Dans l’ensemble de cette démarche, c’est la mise en œuvre des mesures compensatoires qui constitue l’un des principaux problèmes. C’est d’ailleurs ce à quoi cherche à répondre la loi Grenelle II, qui réforme les études d’impact et impose une évaluation des actions (article 86). Cette évolution est importante car elle introduit des obligations de résultats. L’installation de possibilité de recours est probablement une piste pertinente d’amélioration. Gageons que ce texte aura des conséquences positives et durables et que ses aspects plus coercitifs porteront leurs fruits.
Une autre voie d’amélioration des études d’impact aurait pu encore être envisagée en séparant diagnostic et inventaire d’une part, et définition des mesures compensatoires accompagnées d’une étude de faisabilité d’autre part.

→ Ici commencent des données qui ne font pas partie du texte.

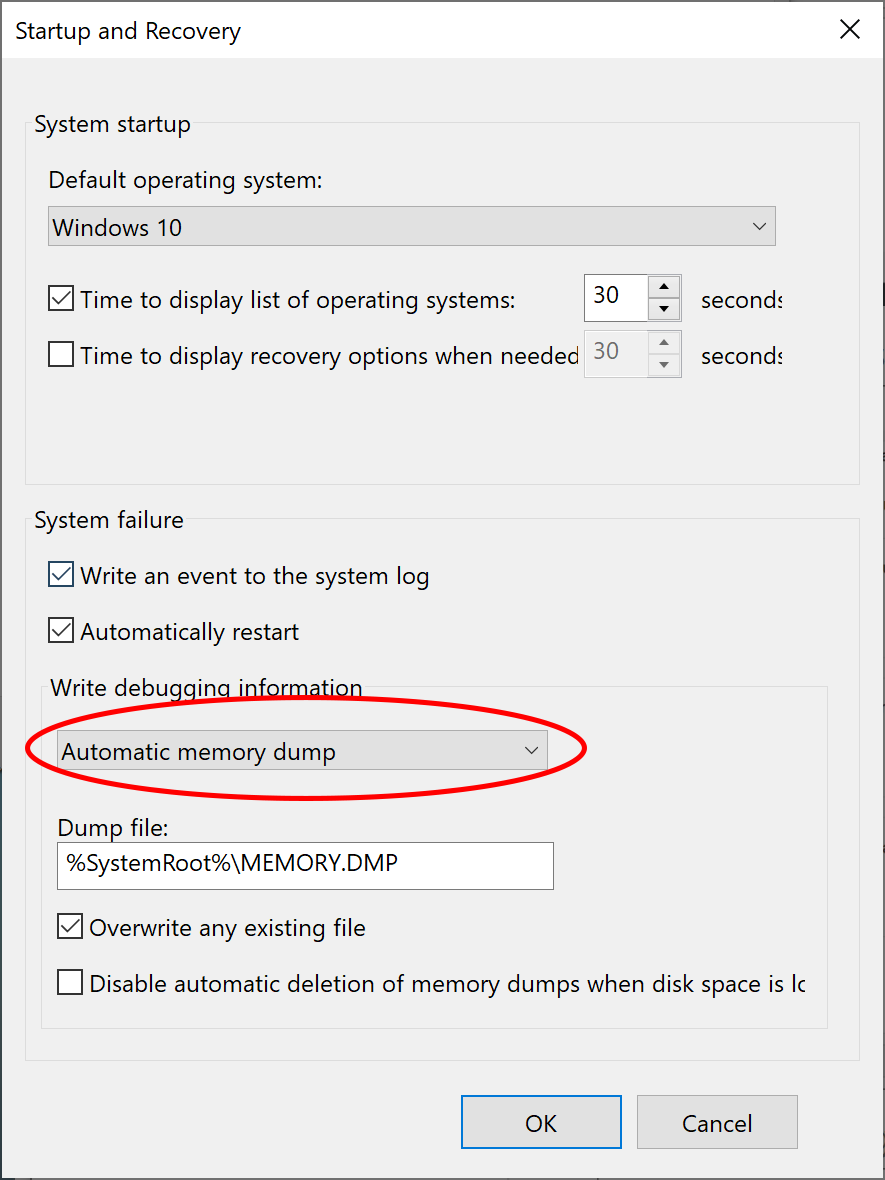Expand the Automatic memory dump dropdown

pyautogui.click(x=301, y=751)
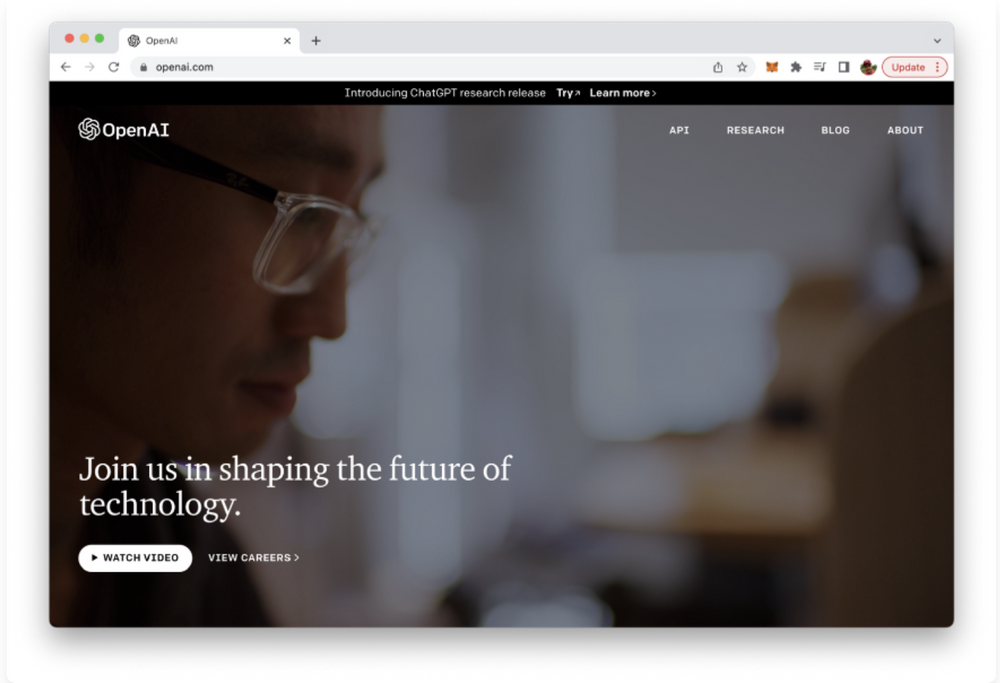Open the media control playlist icon
1000x683 pixels.
[820, 67]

Enfin, il est souhaitable que, pour garantir leur objectivité, les porteurs d’actions compensatoires soient extérieurs aux processus qui ont conduit à la définition des mesures. Ils doivent pouvoir apporter des solutions inscrites dans le temps et disposer d’une technicité avérée. C’est là le sens de la charte éthique des Conservatoires régionaux d’espaces naturels éditée en mai 2009.
Plus généralement, une réflexion autour du label de qualité sur la base de savoir-faire avérés pour les structures porteuses pourrait être opportune.
La mise en place de mesures compensatoires cohérentes est un des facteurs d’acceptation sociale des projets d’aménagement du territoire, et probablement un des enjeux du volet du Grenelle de l’environnement croisant politiques de biodiversité et de territoire. L’incapacité d’endiguer la perte de biodiversité et l’arrivée des Trames vertes et bleues imposent des progrès majeurs.